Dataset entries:
____

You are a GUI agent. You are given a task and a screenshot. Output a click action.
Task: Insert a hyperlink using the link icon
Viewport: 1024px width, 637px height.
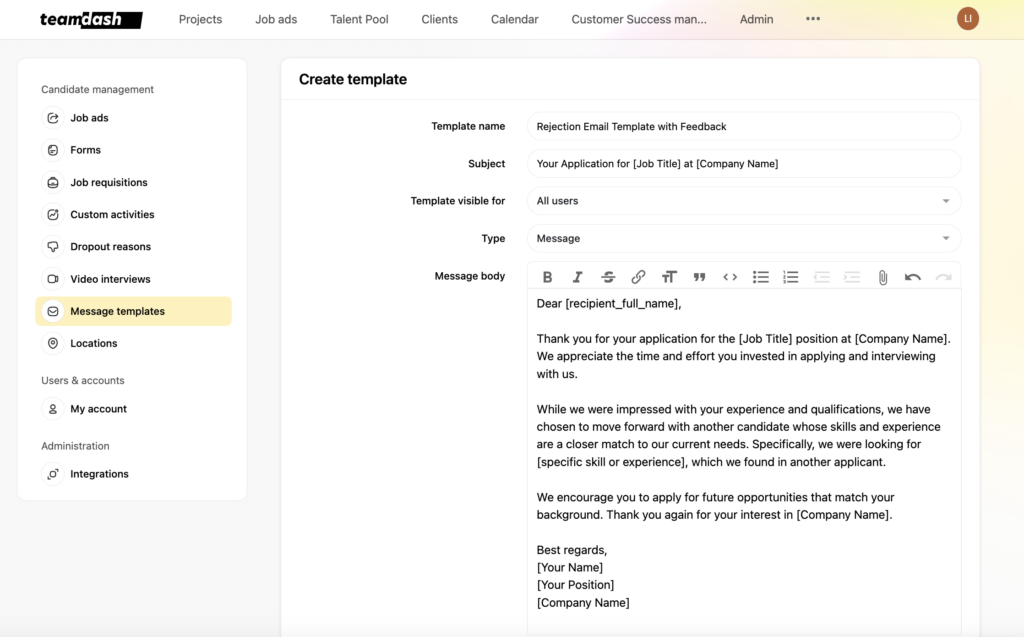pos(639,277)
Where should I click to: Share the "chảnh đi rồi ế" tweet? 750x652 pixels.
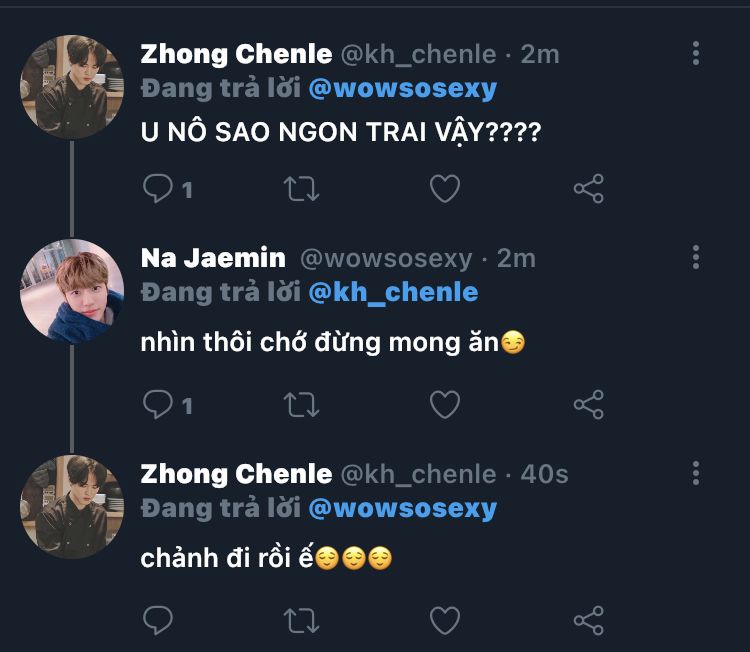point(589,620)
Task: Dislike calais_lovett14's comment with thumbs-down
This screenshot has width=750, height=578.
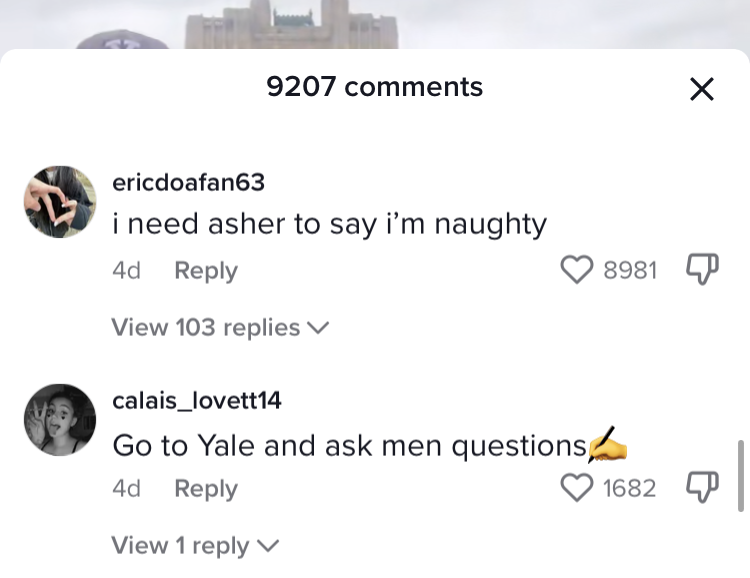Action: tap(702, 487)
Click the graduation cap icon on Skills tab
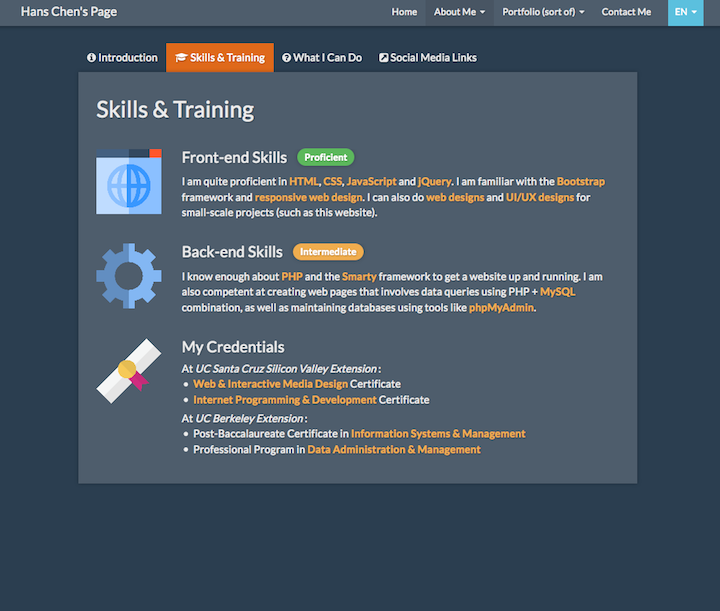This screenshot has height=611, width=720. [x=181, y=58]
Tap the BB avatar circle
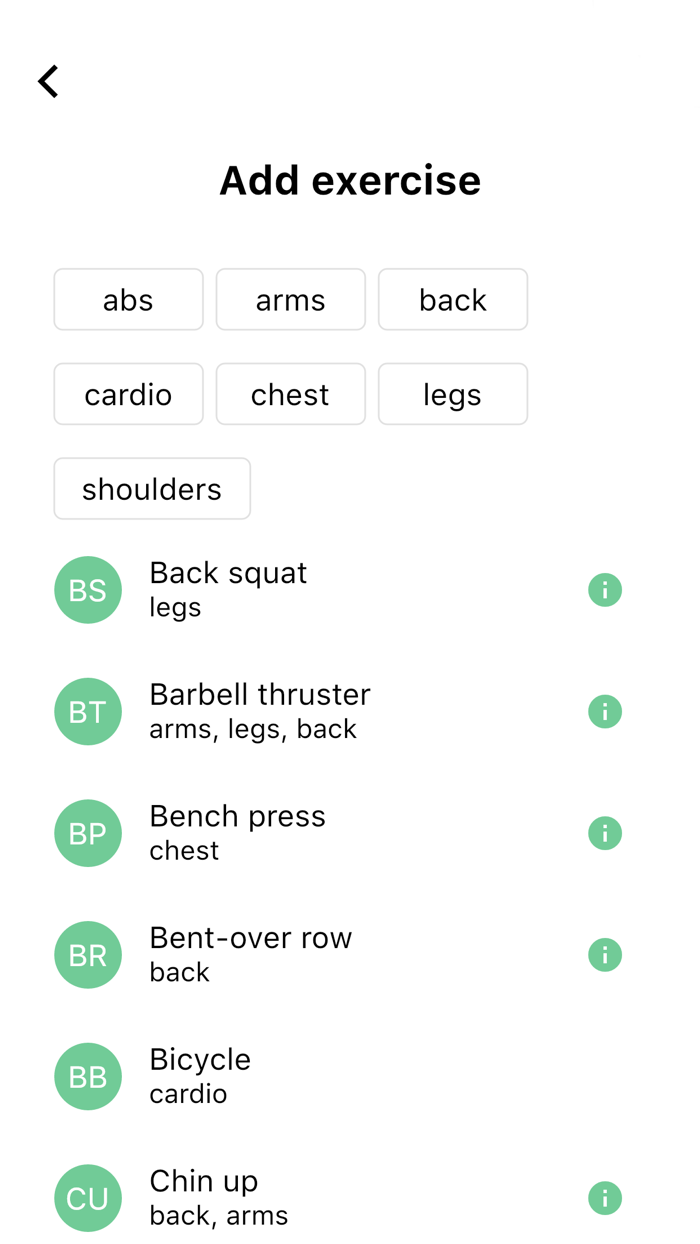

____

The task: Write out the data above precisely. Pictures stay out.

Completed task:
You are a GUI agent. You are given a task and a screenshot. Output a click action.
Task: Insert a hyperlink using the link icon
Viewport: 1024px width, 637px height.
pos(639,277)
Where should I click to: Share the "chảnh đi rồi ế" tweet? 750x652 pixels.
point(589,620)
Task: Dislike calais_lovett14's comment with thumbs-down
This screenshot has width=750, height=578.
Action: tap(702, 487)
Click the graduation cap icon on Skills tab
This screenshot has height=611, width=720. [x=181, y=58]
Tap the BB avatar circle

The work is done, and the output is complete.